Холли нахмурилась: это был нехороший знак.
– А вам-то что за дело?
– Я просто… Не знаю. Мне кажется, вы могли бы заниматься… да чем угодно!
Теперь в ее нахмуренных бровях читались одновременно и настороженность, и раздражение. Она постучала ногтем по сигарете, стряхивая пепел, и сказала:
– Знаете, школы, в которых учатся представители низших классов, как-то не особенно вдохновляют на подобные мысли о будущем. Курсы парикмахеров или автослесарей – вот это годится.
– Но нельзя же во всем винить какую-то дерьмовую школу?
Она снова стряхнула пепел с сигареты.
– Вы, безусловно, умны, мистер Лэм, но в некоторых вещах вы все-таки ни хрена не понимаете.
Я кивнул, сделал глоток кофе и заметил:
– Зато у вас был великолепный преподаватель французского.
– Никакого преподавателя французского у меня не было. Язык я выучила во время работы. Пришлось. Надо было как-то выживать. И от французов обороняться.
Я выковырял из зубов кусочек миндального ядрышка.
– А где, кстати, находится ваш паб?
– Какой паб?
– Тот, в котором работает ваш отец.
– Вообще-то, он владелец этого паба.

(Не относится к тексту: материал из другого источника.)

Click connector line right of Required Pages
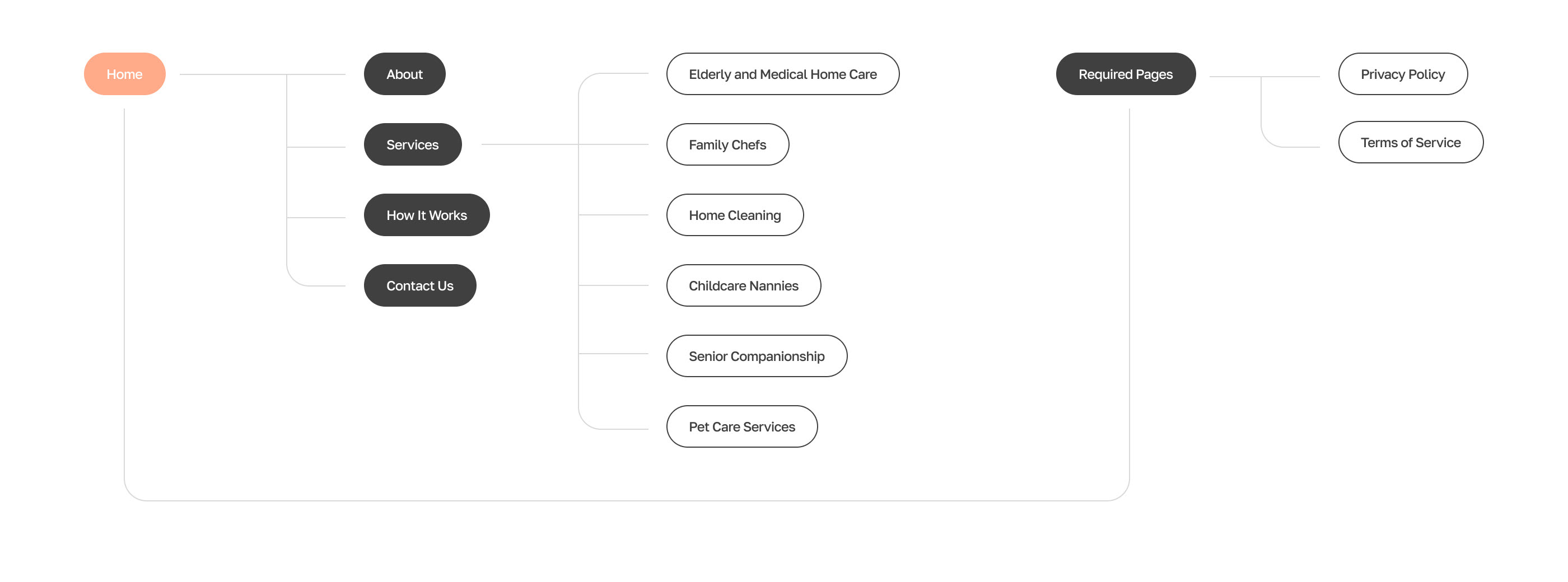 pyautogui.click(x=1236, y=77)
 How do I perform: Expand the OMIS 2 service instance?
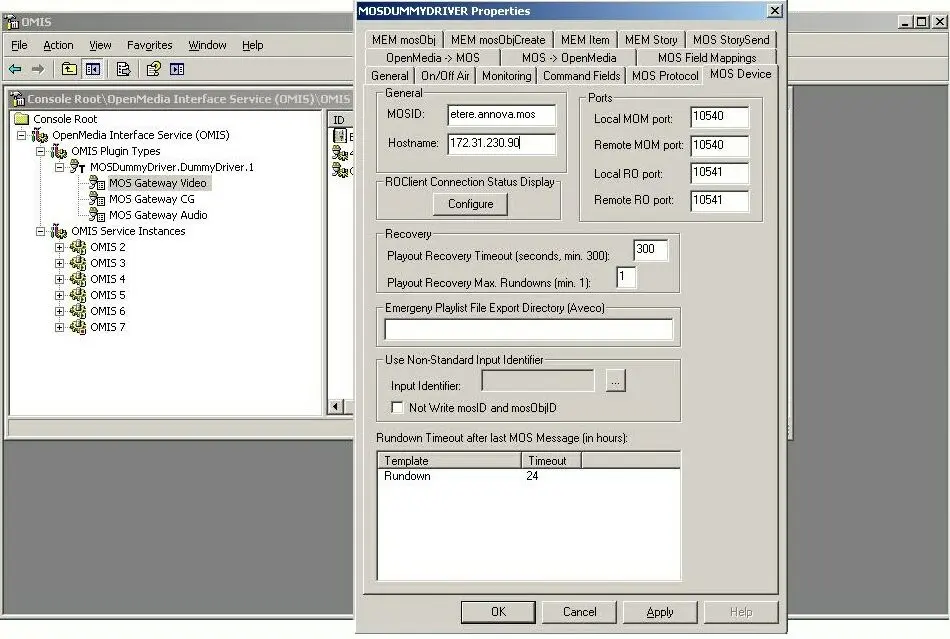pyautogui.click(x=60, y=247)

Точнее, совладелец. Вместе с мамой. Паб называется «Капитан Марло» и стоит на берегу Темзы в Грейвзенде.
– Звучит весьма живописно. Так вы выросли в этих местах?
– Слова «Грейвзенд» и «живописно» как-то не очень сочетаются; во всяком случае, они точно не кружат в вальсе вокруг прогуливающихся под руку парочек. В Грейвзенде полно закрытых предприятий; там также есть фабрика по переработке макулатуры, цементная фабрика фирмы «Блу Сёркл», муниципальные жилые дома, ломбарды и букмекерские конторы.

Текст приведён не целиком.